利用一階迴轉曲線及磁圓偏振光譜針對L10-FePt/Ni雙層膜翻轉行為之探討

Abstract

近來，因磁記錄媒體密度需求不斷提升，具有高垂直磁晶異向性材料被廣泛地研究。含有軟、硬磁層所組成之複合式交換偶合之方式製作具有垂直異向性之磁性膜將能克服在磁記錄媒體在發展上的瓶頸。甚至可以透過調整軟、硬磁層的性質、比例等，達到各種不同的磁性質需求。其中，軟、硬磁層間交互作用力是影響整個磁化翻轉機制的關鍵，而磁化翻轉機制則決定了磁記錄媒體的功能性。因此，能夠提供量測軟、硬磁層連接後的磁化翻轉過程的工具是非常重要的。 本實驗結合了磁圓偏振光譜與一階迴轉曲線技術來探討一系列Ni/L10-FePt複合式交換偶合媒體之磁化翻轉特性。其中，磁圓偏振光譜能夠探測軟、硬磁層中特定元素所產生的磁貢獻量；一階迴轉曲線則能量測磁化翻轉之分布圖、各種磁相之狀態以及交互作用力的分布情況。 研究結果顯示，在介面處之交互作用將會造成磁區壁難以穿越軟、硬磁層介面，而軟磁層厚度的不同將導致磁區壁穿越軟、硬磁層介面能力的差異。此外，透過翻轉場分布的分析，可從磁滯曲線中分解出各個磁化翻轉步驟，並進一步解釋其物理意義。 本研究結果對軟、硬磁層間交互作用有更深入的了解，並可運用此交互作用進而改變類似結構之材料系統特性，製備未來所需的磁性薄膜。

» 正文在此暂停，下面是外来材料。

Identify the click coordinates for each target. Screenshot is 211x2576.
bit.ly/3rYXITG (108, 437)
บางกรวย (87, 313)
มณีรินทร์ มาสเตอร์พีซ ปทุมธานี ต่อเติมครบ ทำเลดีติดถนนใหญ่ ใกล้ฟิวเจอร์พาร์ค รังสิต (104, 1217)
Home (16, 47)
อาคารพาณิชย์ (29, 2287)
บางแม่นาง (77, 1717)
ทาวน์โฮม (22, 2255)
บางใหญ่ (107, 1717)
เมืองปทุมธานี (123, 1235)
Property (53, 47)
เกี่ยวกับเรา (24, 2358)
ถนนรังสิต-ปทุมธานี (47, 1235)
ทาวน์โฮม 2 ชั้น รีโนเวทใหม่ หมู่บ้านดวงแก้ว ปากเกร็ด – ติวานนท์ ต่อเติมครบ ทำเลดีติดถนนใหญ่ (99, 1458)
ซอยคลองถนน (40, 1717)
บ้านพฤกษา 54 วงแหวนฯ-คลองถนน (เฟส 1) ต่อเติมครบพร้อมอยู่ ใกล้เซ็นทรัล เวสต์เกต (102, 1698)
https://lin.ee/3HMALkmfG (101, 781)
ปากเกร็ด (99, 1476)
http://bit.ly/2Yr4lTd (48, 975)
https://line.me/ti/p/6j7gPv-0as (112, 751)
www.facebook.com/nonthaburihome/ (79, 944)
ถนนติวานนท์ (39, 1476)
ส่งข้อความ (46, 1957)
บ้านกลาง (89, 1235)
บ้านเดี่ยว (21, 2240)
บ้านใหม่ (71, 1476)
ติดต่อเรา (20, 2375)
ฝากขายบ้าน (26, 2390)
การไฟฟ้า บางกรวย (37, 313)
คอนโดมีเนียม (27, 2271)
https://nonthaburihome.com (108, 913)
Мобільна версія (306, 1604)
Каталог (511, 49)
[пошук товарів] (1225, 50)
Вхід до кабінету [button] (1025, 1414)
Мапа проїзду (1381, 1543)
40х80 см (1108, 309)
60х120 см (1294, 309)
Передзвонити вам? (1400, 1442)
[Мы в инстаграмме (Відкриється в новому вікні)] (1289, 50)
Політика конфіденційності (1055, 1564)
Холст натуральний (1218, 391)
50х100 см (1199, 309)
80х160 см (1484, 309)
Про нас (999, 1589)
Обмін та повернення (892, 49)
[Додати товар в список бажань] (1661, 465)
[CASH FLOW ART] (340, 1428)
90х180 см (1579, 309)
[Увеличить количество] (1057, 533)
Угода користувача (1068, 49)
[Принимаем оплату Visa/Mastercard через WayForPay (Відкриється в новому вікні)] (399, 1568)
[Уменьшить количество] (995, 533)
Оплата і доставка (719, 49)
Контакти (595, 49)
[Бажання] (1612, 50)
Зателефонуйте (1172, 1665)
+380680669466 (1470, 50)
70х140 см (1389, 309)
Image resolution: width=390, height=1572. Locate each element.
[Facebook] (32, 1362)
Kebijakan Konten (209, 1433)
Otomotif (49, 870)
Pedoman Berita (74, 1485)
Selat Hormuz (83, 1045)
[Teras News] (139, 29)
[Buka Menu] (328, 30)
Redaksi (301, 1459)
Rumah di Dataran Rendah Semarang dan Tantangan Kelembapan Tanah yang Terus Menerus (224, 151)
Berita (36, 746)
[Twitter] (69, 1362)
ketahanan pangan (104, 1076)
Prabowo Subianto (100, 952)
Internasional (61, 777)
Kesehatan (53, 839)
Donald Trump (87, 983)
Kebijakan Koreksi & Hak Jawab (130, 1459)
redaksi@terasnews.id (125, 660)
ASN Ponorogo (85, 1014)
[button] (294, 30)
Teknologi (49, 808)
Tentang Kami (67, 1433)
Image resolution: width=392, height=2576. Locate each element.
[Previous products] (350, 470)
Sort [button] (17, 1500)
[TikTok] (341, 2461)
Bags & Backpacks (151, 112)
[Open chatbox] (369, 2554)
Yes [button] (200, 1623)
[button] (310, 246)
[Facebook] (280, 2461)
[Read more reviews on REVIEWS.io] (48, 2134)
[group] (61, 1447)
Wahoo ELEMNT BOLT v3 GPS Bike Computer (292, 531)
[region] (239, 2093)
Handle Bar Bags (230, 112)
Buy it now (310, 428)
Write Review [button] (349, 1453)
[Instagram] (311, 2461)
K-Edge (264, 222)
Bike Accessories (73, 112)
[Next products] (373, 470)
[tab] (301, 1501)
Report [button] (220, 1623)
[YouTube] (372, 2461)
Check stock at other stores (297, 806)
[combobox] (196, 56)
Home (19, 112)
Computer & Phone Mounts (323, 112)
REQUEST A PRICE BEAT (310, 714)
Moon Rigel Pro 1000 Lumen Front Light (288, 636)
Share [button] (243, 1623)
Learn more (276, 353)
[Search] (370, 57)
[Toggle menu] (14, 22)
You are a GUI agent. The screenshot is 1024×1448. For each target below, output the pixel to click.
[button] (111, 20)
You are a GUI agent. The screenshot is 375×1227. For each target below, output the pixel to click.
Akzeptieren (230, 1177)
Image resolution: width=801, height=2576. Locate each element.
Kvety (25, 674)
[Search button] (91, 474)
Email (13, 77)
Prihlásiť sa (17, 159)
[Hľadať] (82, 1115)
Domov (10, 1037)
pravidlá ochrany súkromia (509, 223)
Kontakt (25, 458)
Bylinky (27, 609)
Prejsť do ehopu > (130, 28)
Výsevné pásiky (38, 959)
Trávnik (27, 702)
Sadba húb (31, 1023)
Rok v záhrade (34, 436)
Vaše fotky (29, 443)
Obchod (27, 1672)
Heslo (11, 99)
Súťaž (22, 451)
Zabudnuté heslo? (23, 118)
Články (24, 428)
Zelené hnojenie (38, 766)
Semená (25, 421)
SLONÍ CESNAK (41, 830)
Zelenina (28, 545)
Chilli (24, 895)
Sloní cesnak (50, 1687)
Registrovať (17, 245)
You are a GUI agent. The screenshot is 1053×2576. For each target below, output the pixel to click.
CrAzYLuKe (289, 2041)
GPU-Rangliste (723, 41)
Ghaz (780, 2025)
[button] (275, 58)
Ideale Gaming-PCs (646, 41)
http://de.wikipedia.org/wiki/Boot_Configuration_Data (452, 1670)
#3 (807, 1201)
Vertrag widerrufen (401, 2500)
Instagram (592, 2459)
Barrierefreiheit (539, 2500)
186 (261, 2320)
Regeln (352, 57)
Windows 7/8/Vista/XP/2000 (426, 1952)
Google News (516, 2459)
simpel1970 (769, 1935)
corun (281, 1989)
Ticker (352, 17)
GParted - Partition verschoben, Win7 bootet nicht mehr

Magnetic thin films with strong perpendicular anisotropy are intensively studied due to the increasing demand in high-density recording media. Perpendicular magnetic films with an exchange coupled composite (ECC) structure containing soft and hard layers offer the possibilities to satisfy many conflicting requirements in the world of magnetic recording. Especially, its flexibility of tuning the soft/hard layer properties plays as a versatile toolbox that provides all kinds of degree of freedom to achieve that goal. The magnetization reversal is one of the critical mechanisms determining a recording medium’s functionality, where the soft-hard layer interactions predominantly drive the whole mechanism. Characterization tools that can precisely monitor the reversal processes in various soft-hard combinations are highly desired in this field. In this study we enlisted a combination of x-ray magnetic circular dichroism (XMCD) and first order reversal curves (FORC) to explore the switching characteristics of a series of Ni/L10-FePt ECC, where XMCD probed magnetic contributions from soft/hard layers with element-specificity, while FORC provided information such as a full mapping of magnetic switching, coexistence of various magnetic natures, and the distribution of interaction field. The study points to strong sensitivity of interfacial interactions to the attendant phenomenon, such as different levels of domain-penetration from soft to hard layers by manipulating one layer through the other. By operating sophisticated switching field distribution (SFD) analyses, we further decomposed the major hysteresis loop into multiple switching components to further expound the physics behind the theme. The results open up opportunities to tailor the properties of similar systems by manipulating the soft-hard interdependency because of a deeper understanding of the subject matter.